_REQUIREMENT_:
All of the lines below should be copied word for word.

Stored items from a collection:
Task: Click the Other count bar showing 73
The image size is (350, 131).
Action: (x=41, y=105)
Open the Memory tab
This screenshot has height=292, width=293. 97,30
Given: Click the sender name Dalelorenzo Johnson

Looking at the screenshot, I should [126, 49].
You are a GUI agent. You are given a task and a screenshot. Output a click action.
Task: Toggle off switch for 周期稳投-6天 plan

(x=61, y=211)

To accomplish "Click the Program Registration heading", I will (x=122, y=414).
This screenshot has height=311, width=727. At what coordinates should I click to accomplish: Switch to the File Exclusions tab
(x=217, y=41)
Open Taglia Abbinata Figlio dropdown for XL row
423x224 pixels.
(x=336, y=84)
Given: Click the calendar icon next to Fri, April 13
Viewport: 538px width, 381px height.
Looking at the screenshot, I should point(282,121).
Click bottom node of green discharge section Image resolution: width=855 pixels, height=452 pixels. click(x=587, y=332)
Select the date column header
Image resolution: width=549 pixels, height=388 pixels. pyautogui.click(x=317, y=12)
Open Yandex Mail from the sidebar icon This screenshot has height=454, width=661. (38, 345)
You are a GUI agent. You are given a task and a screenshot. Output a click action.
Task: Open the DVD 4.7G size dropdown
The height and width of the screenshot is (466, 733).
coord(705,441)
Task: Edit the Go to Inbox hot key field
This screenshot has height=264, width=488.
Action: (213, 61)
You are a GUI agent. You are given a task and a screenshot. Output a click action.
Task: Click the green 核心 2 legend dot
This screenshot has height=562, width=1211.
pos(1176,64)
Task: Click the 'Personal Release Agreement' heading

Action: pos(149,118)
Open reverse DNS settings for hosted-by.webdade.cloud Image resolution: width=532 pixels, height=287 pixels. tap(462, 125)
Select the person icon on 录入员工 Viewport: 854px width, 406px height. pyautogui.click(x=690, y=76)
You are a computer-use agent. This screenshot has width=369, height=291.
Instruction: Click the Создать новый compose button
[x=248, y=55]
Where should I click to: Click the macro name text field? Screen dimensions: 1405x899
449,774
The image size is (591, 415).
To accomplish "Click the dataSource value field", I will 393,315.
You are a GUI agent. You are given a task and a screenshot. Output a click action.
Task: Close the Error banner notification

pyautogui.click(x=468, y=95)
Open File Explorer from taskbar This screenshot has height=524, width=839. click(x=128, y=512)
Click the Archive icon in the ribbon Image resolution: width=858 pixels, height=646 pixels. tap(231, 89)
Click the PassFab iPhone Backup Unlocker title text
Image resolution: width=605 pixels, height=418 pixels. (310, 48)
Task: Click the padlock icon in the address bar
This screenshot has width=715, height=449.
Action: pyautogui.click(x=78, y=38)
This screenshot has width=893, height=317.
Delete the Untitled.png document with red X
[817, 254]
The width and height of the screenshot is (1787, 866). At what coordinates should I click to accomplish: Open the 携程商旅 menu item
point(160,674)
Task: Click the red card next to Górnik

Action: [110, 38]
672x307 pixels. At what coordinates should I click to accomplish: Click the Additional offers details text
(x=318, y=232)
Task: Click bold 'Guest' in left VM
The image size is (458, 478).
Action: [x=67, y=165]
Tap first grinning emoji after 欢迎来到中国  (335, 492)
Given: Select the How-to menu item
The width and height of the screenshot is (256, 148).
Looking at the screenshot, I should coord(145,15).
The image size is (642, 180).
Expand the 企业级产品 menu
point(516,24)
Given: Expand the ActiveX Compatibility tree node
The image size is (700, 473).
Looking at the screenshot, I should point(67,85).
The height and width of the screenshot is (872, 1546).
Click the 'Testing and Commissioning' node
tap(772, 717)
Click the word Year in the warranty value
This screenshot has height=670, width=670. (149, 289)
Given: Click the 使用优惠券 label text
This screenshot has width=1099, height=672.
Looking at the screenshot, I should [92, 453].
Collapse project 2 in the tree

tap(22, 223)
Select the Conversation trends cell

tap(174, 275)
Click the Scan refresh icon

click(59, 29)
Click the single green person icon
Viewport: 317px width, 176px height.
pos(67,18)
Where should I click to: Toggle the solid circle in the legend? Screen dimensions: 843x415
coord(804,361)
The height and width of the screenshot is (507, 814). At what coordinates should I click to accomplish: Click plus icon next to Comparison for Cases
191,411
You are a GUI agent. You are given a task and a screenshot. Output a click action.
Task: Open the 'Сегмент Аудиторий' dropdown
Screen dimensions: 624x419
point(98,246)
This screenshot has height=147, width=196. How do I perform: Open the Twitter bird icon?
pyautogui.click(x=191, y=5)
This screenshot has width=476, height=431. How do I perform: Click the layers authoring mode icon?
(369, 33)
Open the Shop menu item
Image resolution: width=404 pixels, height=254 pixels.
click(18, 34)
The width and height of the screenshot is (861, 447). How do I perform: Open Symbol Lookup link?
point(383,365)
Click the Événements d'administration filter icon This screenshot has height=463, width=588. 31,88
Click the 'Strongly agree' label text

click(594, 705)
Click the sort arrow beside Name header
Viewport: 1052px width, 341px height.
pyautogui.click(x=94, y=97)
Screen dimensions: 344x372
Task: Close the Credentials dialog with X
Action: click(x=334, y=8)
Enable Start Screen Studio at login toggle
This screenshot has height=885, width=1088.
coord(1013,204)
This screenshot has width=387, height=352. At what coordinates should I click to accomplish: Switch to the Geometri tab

_RESULT_:
Task: Click the Other count bar showing 73
The image size is (350, 131).
Action: (x=41, y=105)
Open the Memory tab
This screenshot has height=292, width=293. 97,30
Given: Click the sender name Dalelorenzo Johnson

Looking at the screenshot, I should [126, 49].
You are a GUI agent. You are given a task and a screenshot. Output a click action.
Task: Toggle off switch for 周期稳投-6天 plan

(x=61, y=211)

To accomplish "Click the Program Registration heading", I will (x=122, y=414).
This screenshot has height=311, width=727. At what coordinates should I click to accomplish: Switch to the File Exclusions tab
(x=217, y=41)
Open Taglia Abbinata Figlio dropdown for XL row
423x224 pixels.
(x=336, y=84)
Given: Click the calendar icon next to Fri, April 13
Viewport: 538px width, 381px height.
Looking at the screenshot, I should point(282,121).
Click bottom node of green discharge section Image resolution: width=855 pixels, height=452 pixels. click(x=587, y=332)
Select the date column header
Image resolution: width=549 pixels, height=388 pixels. pyautogui.click(x=317, y=12)
Open Yandex Mail from the sidebar icon This screenshot has height=454, width=661. (38, 345)
You are a GUI agent. You are given a task and a screenshot. Output a click action.
Task: Open the DVD 4.7G size dropdown
The height and width of the screenshot is (466, 733).
coord(705,441)
Task: Edit the Go to Inbox hot key field
This screenshot has height=264, width=488.
Action: (213, 61)
You are a GUI agent. You are given a task and a screenshot. Output a click action.
Task: Click the green 核心 2 legend dot
This screenshot has height=562, width=1211.
pos(1176,64)
Task: Click the 'Personal Release Agreement' heading

Action: pos(149,118)
Open reverse DNS settings for hosted-by.webdade.cloud Image resolution: width=532 pixels, height=287 pixels. tap(462, 125)
Select the person icon on 录入员工 Viewport: 854px width, 406px height. pyautogui.click(x=690, y=76)
You are a computer-use agent. This screenshot has width=369, height=291.
Instruction: Click the Создать новый compose button
[x=248, y=55]
Where should I click to: Click the macro name text field? Screen dimensions: 1405x899
449,774
The image size is (591, 415).
To accomplish "Click the dataSource value field", I will 393,315.
You are a GUI agent. You are given a task and a screenshot. Output a click action.
Task: Close the Error banner notification

pyautogui.click(x=468, y=95)
Open File Explorer from taskbar This screenshot has height=524, width=839. click(x=128, y=512)
Click the Archive icon in the ribbon Image resolution: width=858 pixels, height=646 pixels. tap(231, 89)
Click the PassFab iPhone Backup Unlocker title text
Image resolution: width=605 pixels, height=418 pixels. (310, 48)
Task: Click the padlock icon in the address bar
This screenshot has width=715, height=449.
Action: pyautogui.click(x=78, y=38)
This screenshot has width=893, height=317.
Delete the Untitled.png document with red X
[817, 254]
The width and height of the screenshot is (1787, 866). At what coordinates should I click to accomplish: Open the 携程商旅 menu item
point(160,674)
Task: Click the red card next to Górnik

Action: [110, 38]
672x307 pixels. At what coordinates should I click to accomplish: Click the Additional offers details text
(x=318, y=232)
Task: Click bold 'Guest' in left VM
The image size is (458, 478).
Action: [x=67, y=165]
Tap first grinning emoji after 欢迎来到中国  (335, 492)
Given: Select the How-to menu item
The width and height of the screenshot is (256, 148).
Looking at the screenshot, I should coord(145,15).
The image size is (642, 180).
Expand the 企业级产品 menu
point(516,24)
Given: Expand the ActiveX Compatibility tree node
The image size is (700, 473).
Looking at the screenshot, I should point(67,85).
The height and width of the screenshot is (872, 1546).
Click the 'Testing and Commissioning' node
tap(772, 717)
Click the word Year in the warranty value
This screenshot has height=670, width=670. (149, 289)
Given: Click the 使用优惠券 label text
This screenshot has width=1099, height=672.
Looking at the screenshot, I should [92, 453].
Collapse project 2 in the tree

tap(22, 223)
Select the Conversation trends cell

tap(174, 275)
Click the Scan refresh icon

click(59, 29)
Click the single green person icon
Viewport: 317px width, 176px height.
pos(67,18)
Where should I click to: Toggle the solid circle in the legend? Screen dimensions: 843x415
coord(804,361)
The height and width of the screenshot is (507, 814). At what coordinates should I click to accomplish: Click plus icon next to Comparison for Cases
191,411
You are a GUI agent. You are given a task and a screenshot. Output a click action.
Task: Open the 'Сегмент Аудиторий' dropdown
Screen dimensions: 624x419
point(98,246)
This screenshot has height=147, width=196. How do I perform: Open the Twitter bird icon?
pyautogui.click(x=191, y=5)
This screenshot has width=476, height=431. How do I perform: Click the layers authoring mode icon?
(369, 33)
Open the Shop menu item
Image resolution: width=404 pixels, height=254 pixels.
click(18, 34)
The width and height of the screenshot is (861, 447). How do I perform: Open Symbol Lookup link?
point(383,365)
Click the Événements d'administration filter icon This screenshot has height=463, width=588. 31,88
Click the 'Strongly agree' label text

click(594, 705)
Click the sort arrow beside Name header
Viewport: 1052px width, 341px height.
pyautogui.click(x=94, y=97)
Screen dimensions: 344x372
Task: Close the Credentials dialog with X
Action: click(x=334, y=8)
Enable Start Screen Studio at login toggle
This screenshot has height=885, width=1088.
coord(1013,204)
This screenshot has width=387, height=352. At what coordinates should I click to accomplish: Switch to the Geometri tab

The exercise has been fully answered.